Unregulated Free-Market Anyone?

You want cancer with those fries?

Here's why it won't work. You will have to register to read (it's free and it'll get you fired up), but if you don't want to bother, the upshot is that many Chinese food exports- for human consumption- are also poisoned with chemicals the FDA (they're certainly far from perfect, they can only look at less that 1% of imported regulated food items) deems unfit for human consumption.

The article also talks about how chickens raised and slaughtered here in the U.S. can be shipped to China, processed there, and shipped BACK to the U.S. for our consumption. That's messed up in my opinion. And why do we put up with this? Because we shop at Wallyworld, we don't support small farmers, and we don't know or care where our food comes from!

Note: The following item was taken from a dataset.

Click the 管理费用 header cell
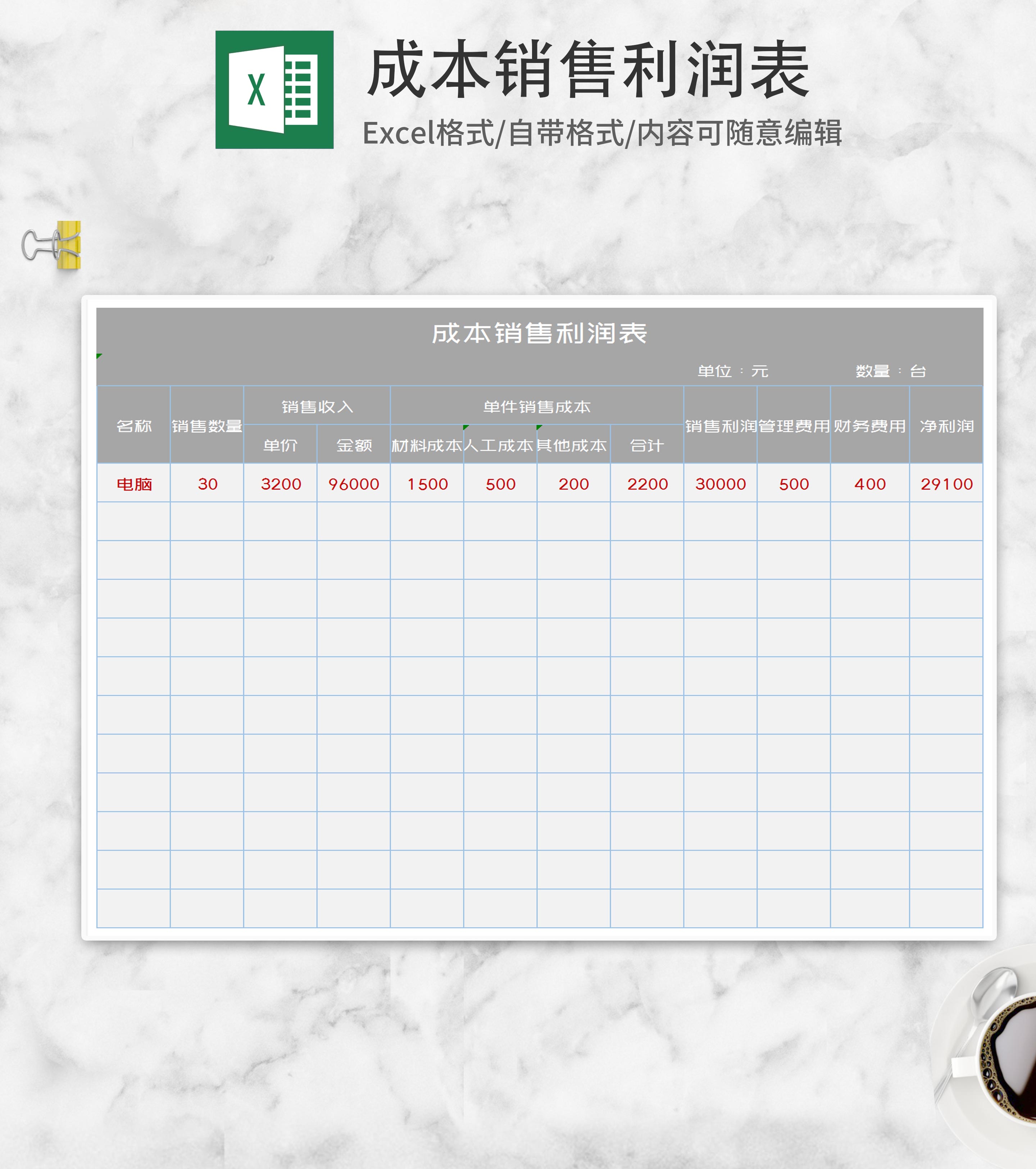 [x=794, y=426]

And the corporations know this.

To avoid the potentially dangerous products that don't get inspected (over 99%!), try to buy local, organic, non-processed as much as possible. In other words, know where your food comes from. Yeah, it's a pain in the butt, but how much of a pain is the alternative ignorance? Some may think, well somethin's gonna kill us anyway... Then why bother quit smoking/drinking/eating twinkies, going to the dentist/doctor? That defeatist attitude is complete cowardice in my opinion. And lazy. What the hell is more important than your health anyway?

Man, I'm pissed.

Neal Boortz can bite my butt.

2 comments:

Unknown said...

i've read the same thing about alaskan salmon caught in the north pacific being sent to china for [cheap] processing and then shipped back to the US. it's all crazy.

if any of you have showtime, you should watch the final episode of this american life and i promise you will never eat anything pig ever again.

i think the chinese are trying to poison all of us... then take over the world... [not really, but you gotta wonder...]

Anonymous said...

Yeah, I didn't see that episode (don't got Showtime), but I read a seriously disturbing article a few months back that turned me off factory pork. Luckily, there's a guy here that raises happy pigs (er...that is, happy up until they're killed) in a small-scale operation who shows up at our farmers market, so if we really crave pork chops, he's our man.